Pull every line with "Windows" from the data below and copy it.

TASK DATA section start

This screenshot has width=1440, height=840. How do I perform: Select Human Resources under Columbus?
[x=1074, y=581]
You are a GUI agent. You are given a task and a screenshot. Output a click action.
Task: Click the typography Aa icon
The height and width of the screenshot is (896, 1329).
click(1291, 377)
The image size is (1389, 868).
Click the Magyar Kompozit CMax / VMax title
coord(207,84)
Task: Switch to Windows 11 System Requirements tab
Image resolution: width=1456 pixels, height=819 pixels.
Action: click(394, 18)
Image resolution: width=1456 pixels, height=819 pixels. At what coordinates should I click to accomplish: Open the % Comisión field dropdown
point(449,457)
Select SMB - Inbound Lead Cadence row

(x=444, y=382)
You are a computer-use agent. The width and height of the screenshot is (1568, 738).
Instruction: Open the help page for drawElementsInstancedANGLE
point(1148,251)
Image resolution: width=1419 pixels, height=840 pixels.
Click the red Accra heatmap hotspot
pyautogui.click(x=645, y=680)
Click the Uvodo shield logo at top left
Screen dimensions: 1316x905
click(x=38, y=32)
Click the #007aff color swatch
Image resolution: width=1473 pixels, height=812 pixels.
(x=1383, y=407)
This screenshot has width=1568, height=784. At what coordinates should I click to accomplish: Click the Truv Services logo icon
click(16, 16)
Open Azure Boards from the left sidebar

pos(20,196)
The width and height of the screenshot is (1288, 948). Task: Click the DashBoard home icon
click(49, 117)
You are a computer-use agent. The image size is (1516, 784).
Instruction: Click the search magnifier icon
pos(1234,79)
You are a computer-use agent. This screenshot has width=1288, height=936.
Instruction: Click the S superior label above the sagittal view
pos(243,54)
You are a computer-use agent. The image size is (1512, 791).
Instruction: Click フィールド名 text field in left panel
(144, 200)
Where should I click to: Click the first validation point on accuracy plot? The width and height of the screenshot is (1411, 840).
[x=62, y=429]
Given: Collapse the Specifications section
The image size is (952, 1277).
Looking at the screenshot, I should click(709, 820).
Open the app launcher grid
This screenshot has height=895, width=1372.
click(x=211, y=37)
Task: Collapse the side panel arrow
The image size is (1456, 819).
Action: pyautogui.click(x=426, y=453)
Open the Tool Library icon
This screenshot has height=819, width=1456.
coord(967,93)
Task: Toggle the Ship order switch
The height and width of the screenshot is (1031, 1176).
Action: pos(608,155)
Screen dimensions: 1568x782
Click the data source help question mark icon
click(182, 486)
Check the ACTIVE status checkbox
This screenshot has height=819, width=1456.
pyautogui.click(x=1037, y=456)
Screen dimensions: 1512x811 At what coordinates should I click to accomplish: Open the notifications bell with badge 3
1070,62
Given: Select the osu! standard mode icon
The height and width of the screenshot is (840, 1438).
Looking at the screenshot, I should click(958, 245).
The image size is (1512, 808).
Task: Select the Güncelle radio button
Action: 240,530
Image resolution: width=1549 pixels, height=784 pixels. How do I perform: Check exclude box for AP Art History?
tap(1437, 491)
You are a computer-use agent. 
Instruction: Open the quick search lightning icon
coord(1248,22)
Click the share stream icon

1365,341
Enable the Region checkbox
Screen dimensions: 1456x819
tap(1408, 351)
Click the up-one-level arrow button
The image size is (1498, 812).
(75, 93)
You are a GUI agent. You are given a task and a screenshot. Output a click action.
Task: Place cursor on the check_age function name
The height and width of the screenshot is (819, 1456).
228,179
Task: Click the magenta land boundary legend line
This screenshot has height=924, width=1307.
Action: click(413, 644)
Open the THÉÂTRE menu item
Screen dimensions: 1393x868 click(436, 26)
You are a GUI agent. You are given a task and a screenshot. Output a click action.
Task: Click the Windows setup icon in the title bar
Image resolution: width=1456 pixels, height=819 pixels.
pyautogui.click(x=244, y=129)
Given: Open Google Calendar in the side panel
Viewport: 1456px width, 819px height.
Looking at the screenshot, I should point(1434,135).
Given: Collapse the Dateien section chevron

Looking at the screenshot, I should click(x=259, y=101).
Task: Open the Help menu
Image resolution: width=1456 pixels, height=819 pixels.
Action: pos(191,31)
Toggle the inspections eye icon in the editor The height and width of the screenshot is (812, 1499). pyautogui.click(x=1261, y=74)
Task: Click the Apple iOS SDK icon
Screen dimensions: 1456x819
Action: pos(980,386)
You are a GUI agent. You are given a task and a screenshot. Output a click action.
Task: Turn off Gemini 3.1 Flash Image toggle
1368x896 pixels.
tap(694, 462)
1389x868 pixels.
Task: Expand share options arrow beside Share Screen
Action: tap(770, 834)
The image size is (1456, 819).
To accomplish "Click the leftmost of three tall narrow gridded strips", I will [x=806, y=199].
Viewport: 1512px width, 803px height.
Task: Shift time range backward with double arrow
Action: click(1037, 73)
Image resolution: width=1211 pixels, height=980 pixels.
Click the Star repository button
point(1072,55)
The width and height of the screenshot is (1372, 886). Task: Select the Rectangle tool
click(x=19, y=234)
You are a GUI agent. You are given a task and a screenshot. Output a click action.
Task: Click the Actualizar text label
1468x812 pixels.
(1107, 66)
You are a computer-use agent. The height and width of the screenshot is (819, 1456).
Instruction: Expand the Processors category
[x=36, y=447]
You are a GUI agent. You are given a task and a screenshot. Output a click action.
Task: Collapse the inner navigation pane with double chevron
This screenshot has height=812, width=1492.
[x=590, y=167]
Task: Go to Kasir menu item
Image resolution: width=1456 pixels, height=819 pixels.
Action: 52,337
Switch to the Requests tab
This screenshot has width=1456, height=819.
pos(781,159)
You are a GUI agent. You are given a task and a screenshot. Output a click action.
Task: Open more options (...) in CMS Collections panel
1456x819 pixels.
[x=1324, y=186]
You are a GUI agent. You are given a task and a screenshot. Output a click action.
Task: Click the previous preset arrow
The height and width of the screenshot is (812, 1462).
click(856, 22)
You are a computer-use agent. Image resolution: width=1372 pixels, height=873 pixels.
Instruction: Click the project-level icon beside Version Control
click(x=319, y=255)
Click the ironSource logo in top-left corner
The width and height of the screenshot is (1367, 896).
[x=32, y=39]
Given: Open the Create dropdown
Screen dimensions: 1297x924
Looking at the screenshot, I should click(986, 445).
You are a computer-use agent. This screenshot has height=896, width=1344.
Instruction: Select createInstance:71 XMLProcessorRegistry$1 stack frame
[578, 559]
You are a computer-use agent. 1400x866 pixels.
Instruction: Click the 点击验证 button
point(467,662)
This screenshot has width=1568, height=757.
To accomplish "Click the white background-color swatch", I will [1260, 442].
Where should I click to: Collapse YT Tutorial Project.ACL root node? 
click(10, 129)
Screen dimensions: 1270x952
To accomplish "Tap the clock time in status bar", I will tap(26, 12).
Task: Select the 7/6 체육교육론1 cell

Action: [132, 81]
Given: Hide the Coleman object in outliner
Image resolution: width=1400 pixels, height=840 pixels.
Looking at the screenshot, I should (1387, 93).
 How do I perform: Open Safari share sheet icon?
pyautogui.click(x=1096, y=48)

TASK DATA section end

ANSWER SPACE -
Task: Switch to Windows 11 System Requirements tab
Task: Click the Windows setup icon in the title bar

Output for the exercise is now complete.